TESTO IN ESAME:

Pochi giorni per salvare la pallavolo di alto livello a Perugia. Se entro il 15 giugno la situazione non verrà chiarita la Sirio Despar cederà il titolo sportivo a Potenza e addio successi e blasone. Parola del presidente Orabona.
Futuro incerto Ieri è finito il campionato con la sconfitta casalinga contro Bergamo e ora la Sirio Despar si trova davanti al bivio tra sopravvivenza e scoparsa dal panorama sportivo. Lo dice il presidente Alfonso Orabona, che indica il 15 giugno come data ultima per «chiarire la situazione». «Il campionato si è concluso con una stagione che si è raddrizzata proprio sul finale regalando qualche speranza per il futuro, ma adesso inizia il difficile», ha detto Orabona. «Ora – ha spiegato – dovremo capire se a Perugia interessa veramente dare un futuro alla nostra squadra e alla nostra storia. Altrimenti anche se a malincuore non ci resterà altra possibilità che trasferire il titolo, dato che la città di Potenza ce lo sta chiedendo con insistenza».

CONSEGNE:
1 > Elenca tutte le città nominate nel testo sulla Sirio Despar.
2 > Stabilisci se ciascuna affermazione concorda con il testo sulla Sirio Despar, rispondendo sì o no e citando le parole decisive: (a) il campionato è finito con una sconfitta in casa contro Bergamo; (b) la stagione è andata male fino all'ultimo; (c) è Perugia a chiedere con insistenza il titolo.
Per questo esercizio i record non sono necessari.

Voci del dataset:

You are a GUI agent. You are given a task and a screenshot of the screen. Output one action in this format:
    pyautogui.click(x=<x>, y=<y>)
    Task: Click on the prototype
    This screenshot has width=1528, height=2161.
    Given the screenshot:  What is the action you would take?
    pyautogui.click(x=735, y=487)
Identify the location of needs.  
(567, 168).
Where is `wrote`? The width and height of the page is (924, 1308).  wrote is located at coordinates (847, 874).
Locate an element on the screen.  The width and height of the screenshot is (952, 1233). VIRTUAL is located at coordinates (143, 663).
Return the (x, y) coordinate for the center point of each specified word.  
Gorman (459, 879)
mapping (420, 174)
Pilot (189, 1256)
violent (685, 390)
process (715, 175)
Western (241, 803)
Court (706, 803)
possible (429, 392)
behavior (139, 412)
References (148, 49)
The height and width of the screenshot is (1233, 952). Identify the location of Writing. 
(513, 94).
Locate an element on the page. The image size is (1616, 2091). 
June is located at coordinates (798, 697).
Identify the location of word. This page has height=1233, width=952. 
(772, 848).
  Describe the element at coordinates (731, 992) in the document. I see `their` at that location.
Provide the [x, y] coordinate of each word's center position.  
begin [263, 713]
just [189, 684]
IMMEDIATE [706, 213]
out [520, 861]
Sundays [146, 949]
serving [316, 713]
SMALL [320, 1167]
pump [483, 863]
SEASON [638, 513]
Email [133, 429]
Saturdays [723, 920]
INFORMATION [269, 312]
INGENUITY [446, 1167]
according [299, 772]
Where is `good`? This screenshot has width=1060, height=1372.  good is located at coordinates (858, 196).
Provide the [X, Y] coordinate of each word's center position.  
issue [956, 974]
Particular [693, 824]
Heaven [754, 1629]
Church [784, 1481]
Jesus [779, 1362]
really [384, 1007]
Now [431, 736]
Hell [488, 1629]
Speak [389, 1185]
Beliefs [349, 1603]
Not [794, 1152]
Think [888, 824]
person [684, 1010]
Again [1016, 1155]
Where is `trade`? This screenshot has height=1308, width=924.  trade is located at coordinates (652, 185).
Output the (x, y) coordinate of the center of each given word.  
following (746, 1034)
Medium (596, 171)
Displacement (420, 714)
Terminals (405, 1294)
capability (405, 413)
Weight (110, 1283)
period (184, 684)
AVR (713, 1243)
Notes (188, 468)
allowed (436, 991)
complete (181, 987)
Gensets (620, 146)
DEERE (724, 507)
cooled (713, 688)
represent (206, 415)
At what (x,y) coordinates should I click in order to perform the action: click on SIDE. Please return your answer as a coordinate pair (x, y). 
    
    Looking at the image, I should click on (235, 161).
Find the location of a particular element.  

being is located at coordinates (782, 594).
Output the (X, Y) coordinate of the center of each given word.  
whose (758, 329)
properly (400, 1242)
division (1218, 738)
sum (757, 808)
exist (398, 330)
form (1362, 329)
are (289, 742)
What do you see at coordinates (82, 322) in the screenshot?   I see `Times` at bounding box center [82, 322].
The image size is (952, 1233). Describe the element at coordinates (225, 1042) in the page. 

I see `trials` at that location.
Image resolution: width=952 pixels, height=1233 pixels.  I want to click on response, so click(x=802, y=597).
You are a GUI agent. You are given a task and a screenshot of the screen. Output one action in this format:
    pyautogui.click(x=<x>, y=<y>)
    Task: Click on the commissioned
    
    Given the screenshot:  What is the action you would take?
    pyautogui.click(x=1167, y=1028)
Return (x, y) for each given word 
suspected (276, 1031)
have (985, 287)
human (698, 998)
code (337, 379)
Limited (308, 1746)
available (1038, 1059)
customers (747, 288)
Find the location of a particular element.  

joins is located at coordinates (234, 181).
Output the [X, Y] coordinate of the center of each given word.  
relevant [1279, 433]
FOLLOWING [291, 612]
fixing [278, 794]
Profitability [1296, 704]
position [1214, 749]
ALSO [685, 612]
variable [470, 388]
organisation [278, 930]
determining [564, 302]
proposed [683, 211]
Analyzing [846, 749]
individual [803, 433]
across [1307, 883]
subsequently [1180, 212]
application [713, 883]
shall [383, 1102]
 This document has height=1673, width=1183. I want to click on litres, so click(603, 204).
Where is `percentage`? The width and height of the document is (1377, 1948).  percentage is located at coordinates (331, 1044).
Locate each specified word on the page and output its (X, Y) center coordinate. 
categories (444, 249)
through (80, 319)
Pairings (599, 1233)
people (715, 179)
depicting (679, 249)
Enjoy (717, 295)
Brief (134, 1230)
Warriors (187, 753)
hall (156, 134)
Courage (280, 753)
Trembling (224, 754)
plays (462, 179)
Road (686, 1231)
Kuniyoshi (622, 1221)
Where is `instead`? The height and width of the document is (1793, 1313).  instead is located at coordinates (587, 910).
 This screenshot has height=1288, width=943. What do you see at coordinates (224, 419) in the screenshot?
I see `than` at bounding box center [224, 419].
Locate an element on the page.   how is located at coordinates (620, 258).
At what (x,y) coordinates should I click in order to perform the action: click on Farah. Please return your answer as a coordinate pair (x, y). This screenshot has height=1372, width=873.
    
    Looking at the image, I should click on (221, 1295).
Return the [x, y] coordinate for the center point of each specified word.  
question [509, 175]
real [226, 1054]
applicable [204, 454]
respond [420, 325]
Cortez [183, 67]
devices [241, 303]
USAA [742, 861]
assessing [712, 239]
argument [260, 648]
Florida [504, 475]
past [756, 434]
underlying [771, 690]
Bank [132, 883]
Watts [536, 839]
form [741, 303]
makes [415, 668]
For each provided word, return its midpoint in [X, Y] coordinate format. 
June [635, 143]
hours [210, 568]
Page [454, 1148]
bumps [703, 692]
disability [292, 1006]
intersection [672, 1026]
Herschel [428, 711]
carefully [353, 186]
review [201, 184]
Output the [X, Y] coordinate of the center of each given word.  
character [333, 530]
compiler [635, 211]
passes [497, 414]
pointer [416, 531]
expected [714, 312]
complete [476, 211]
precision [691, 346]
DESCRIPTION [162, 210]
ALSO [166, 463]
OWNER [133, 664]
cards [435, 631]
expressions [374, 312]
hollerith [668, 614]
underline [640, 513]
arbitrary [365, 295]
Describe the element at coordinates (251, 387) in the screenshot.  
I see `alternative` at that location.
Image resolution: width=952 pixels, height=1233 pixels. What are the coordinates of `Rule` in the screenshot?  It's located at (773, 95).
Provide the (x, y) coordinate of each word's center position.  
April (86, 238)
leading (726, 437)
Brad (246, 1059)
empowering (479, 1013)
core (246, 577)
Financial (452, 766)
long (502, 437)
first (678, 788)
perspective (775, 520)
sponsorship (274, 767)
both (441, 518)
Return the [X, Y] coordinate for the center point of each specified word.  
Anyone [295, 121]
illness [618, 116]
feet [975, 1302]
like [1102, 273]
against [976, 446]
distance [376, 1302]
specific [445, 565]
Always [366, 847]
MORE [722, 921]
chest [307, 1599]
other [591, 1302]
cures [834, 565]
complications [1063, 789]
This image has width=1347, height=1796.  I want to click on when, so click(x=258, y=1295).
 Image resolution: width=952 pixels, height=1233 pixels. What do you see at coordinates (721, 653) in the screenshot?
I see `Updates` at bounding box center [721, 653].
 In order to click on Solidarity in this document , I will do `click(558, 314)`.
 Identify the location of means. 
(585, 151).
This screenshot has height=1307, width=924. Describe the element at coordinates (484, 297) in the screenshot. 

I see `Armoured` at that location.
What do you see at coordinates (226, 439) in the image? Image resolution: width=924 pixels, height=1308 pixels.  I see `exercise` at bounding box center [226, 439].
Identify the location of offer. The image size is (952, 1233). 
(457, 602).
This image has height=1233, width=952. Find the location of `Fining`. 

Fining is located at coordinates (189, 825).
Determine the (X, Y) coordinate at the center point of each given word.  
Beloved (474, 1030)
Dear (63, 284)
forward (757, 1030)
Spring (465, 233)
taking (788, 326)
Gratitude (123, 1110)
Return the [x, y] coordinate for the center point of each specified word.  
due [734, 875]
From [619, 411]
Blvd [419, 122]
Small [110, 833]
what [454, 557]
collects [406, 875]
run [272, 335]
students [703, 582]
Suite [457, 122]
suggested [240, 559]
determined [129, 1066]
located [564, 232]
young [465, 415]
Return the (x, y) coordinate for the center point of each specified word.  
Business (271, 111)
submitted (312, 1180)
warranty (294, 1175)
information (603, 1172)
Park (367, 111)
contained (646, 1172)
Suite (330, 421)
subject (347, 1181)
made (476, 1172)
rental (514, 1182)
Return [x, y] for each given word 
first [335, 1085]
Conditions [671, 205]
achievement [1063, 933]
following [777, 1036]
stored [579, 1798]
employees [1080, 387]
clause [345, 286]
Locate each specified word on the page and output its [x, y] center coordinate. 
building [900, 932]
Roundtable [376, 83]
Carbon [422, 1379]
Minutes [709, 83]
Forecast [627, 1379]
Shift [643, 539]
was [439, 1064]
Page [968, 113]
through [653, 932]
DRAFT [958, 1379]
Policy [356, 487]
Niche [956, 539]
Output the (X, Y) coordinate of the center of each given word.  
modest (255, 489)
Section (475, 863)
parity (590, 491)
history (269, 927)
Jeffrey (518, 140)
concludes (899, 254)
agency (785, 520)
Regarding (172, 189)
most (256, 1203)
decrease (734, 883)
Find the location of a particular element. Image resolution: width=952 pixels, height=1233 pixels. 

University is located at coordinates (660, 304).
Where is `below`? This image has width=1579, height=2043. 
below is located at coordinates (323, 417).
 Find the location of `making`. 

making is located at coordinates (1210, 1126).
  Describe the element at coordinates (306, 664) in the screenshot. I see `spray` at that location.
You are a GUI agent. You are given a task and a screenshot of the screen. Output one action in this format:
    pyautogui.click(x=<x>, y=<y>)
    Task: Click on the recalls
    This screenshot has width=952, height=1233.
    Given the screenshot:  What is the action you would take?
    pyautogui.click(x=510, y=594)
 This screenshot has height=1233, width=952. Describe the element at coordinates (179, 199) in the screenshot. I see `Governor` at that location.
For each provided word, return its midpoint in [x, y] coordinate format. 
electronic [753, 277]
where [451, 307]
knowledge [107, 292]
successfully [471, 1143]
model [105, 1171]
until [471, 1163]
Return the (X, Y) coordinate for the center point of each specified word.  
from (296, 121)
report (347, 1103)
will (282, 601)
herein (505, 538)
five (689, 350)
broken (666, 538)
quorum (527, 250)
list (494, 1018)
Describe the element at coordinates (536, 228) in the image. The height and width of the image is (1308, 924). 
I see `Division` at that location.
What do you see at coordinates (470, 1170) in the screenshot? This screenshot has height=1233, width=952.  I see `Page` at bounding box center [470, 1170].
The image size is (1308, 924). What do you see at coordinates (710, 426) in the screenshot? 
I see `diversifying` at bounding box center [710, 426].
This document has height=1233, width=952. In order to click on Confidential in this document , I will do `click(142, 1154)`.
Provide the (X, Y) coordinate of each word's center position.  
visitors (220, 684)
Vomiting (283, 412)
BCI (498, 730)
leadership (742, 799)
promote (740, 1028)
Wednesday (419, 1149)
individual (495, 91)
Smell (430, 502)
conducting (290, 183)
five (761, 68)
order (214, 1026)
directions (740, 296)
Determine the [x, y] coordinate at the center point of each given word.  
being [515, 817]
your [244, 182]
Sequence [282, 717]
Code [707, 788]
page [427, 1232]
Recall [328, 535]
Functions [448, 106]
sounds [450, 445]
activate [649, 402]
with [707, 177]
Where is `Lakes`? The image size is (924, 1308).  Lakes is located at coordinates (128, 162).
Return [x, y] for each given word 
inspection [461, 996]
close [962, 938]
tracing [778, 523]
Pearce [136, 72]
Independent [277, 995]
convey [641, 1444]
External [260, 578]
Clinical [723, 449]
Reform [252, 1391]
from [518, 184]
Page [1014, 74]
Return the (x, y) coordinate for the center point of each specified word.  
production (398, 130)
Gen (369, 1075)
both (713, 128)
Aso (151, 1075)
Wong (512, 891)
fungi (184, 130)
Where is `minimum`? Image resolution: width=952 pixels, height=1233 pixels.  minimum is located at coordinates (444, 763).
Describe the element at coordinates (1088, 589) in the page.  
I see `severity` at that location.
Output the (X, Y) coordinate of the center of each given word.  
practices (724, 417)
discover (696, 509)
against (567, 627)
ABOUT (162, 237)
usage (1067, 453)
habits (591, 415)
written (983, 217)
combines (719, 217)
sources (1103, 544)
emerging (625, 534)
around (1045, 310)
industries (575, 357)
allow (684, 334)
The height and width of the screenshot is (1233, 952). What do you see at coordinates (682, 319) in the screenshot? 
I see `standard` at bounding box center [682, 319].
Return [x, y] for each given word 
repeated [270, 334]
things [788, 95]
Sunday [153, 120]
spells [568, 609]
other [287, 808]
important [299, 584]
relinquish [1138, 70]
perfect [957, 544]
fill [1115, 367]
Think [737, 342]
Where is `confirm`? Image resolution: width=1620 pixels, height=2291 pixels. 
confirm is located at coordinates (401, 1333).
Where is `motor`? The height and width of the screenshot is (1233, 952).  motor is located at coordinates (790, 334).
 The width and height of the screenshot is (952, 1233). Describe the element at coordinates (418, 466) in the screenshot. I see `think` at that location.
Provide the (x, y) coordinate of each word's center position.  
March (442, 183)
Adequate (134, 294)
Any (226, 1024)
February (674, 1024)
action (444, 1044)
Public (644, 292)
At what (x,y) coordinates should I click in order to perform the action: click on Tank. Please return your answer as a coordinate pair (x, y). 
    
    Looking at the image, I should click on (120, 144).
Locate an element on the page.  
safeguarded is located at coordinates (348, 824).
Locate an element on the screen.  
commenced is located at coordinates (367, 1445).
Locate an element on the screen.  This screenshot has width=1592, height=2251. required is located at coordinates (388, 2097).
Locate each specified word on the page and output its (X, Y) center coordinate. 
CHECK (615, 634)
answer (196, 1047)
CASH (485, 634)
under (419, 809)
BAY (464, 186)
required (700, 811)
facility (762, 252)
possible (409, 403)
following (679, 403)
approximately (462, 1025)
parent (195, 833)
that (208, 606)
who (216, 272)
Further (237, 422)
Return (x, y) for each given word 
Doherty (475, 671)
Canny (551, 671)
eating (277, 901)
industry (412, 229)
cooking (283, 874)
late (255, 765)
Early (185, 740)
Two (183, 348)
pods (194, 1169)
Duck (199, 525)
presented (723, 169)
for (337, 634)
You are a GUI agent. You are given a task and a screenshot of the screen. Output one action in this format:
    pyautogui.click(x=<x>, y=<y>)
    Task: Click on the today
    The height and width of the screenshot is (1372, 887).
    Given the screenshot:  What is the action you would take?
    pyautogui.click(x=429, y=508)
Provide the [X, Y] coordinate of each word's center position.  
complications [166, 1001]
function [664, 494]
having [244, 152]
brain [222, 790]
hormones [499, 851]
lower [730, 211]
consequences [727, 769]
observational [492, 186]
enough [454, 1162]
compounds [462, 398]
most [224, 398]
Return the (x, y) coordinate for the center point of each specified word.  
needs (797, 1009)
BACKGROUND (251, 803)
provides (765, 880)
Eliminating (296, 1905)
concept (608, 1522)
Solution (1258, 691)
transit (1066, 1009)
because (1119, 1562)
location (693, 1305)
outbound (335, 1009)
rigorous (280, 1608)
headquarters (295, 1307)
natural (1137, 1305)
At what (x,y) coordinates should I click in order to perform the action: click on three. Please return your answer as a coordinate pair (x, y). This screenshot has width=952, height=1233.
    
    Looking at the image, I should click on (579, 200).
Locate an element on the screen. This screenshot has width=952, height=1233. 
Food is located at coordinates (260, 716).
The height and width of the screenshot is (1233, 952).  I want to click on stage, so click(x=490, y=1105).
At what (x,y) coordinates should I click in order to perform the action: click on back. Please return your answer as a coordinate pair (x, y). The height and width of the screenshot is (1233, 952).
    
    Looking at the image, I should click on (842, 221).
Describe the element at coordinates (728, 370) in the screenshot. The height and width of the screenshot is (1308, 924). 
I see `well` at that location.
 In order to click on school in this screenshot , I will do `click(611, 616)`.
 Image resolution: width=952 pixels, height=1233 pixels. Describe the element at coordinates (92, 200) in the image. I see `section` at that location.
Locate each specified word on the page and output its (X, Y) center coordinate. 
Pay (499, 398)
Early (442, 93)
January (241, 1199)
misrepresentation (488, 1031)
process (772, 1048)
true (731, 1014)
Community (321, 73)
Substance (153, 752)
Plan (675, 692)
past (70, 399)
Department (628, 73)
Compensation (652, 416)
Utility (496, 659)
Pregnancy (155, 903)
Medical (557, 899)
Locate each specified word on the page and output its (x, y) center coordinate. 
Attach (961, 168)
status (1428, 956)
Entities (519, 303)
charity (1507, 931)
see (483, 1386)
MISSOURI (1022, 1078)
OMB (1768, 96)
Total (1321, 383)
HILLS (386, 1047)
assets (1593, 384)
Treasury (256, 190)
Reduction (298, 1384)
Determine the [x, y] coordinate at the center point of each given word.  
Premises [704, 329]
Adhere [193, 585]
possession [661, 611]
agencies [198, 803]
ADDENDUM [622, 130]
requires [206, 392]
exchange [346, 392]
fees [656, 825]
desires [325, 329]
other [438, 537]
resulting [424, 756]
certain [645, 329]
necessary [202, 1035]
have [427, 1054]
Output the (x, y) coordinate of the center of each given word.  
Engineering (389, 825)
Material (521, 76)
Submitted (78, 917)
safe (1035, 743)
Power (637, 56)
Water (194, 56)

RISPOSTE ALLE CONSEGNE:
1 > Perugia, Potenza, Bergamo

2 >
(a) Sì: «Ieri è finito il campionato con la sconfitta casalinga contro Bergamo».
(b) No: «si è raddrizzata proprio sul finale».
(c) No: «la città di Potenza ce lo sta chiedendo con insistenza».